- Location of Santa Fe District in Darién Province
- Coordinates: 8°42′N 78°12′W﻿ / ﻿8.7°N 78.2°W
- Country: Panama
- Province: Darién
- Established: 14 February 2018
- Seat: Santa Fe

Government
- • Mayor: Efren Ibarguen Martínez

Area
- • Total: 2,683.6 km^{2} (1,036.1 sq mi)

Population (2010 Census)
- • Total: 16,089
- • Estimate (2020): 16,981
- • Density: 6.0/km^{2} (16/sq mi)
- Time zone: UTC-5 (ETZ)

= Santa Fe District, Darién =

Santa Fe is a district in the Panamanian province of Darién, located approximately 155 km east of Panama City. The district seat is located at Santa Fe.

==Geography==
Santa Fe is located in the northwestern part of Darién Province on the north side of the Bay of San Miguel and the Tuira River. It borders the districts of Pinogana (including the corregimiento-level comarca indígena of Wargandí) and Chepigana in Darién Province to the east and south respectively, and the districts of Chimán and Chepo in Panamá Province to the west and north respectively. The municipality covers an area of 2683.6 km2.

==History==
On 14 July 2017, the National Assembly decreed the creation of Santa Fe District from corregimientos previously part of Chepigana District. The decree was amended on 14 February 2018 to take effect retroactive to 31 October 2017.

==Administration==
Santa Fe District is divided into seven corregimientos:

- Agua Fría
- Cucunatí
- Río Congo
- Río Congo Arriba
- Río Iglesias
- Santa Fe
- Zapallal

Santa Fe elected its first mayor, Efren Ibarguen Martínez, in 2019.

==Demographics==
In the 2010 Census of Panama, the corregimientos that make up the current Santa Fe District recorded a population of 16,089 inhabitants living in 4232 households.
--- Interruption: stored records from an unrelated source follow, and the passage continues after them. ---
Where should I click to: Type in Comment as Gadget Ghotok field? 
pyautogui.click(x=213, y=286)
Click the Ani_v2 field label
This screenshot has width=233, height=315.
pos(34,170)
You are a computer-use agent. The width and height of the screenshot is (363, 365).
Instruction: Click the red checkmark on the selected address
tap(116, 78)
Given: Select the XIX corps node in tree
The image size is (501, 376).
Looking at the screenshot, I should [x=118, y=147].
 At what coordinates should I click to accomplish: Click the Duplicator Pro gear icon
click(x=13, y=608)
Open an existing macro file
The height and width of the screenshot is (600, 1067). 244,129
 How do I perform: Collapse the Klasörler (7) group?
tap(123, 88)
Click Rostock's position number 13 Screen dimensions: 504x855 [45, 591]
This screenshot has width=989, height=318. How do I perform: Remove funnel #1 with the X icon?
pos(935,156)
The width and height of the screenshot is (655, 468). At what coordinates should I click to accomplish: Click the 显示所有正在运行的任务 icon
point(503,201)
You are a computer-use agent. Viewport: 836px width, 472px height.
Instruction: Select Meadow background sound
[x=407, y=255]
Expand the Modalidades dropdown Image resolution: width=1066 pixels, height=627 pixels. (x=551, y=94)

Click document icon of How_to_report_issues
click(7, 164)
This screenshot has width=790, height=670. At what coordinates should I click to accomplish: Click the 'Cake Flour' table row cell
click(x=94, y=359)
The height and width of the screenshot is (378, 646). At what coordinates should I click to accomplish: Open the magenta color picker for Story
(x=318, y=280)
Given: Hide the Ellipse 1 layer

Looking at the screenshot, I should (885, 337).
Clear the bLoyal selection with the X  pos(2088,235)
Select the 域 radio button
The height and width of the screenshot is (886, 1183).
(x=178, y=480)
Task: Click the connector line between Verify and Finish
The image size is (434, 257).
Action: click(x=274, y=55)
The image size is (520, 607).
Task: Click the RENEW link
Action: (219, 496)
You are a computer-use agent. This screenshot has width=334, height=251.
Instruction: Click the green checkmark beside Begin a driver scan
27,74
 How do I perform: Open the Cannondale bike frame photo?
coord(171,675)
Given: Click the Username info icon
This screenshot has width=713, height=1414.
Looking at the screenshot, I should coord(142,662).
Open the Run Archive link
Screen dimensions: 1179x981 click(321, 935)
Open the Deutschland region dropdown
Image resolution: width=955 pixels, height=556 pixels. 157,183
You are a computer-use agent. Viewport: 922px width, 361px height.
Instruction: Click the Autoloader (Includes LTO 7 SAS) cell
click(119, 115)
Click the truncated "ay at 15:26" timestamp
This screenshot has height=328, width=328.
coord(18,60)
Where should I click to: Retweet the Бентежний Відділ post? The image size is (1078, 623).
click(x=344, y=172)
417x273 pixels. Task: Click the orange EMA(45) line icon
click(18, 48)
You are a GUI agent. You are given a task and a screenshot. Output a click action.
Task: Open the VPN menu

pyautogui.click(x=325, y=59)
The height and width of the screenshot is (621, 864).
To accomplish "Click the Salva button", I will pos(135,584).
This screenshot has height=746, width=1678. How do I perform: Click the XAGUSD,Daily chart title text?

The National Institute of Statistics and Census of Panama projected the population of these corregimientos to reach 16,981 by the year 2020.

==Economy and infrastructure==
The main economic activities in Santa Fe are agriculture and fishing. Agriculture primarily takes place near the Pan-American Highway which traverses the eastern part of the district. Cattle ranching is the main agricultural activity, but corn, rice and yams are also produced. Artisanal-scale fishing for shrimp, lobster, clams, and oysters takes place in the coastal communities of Cucunatí and Río Congo.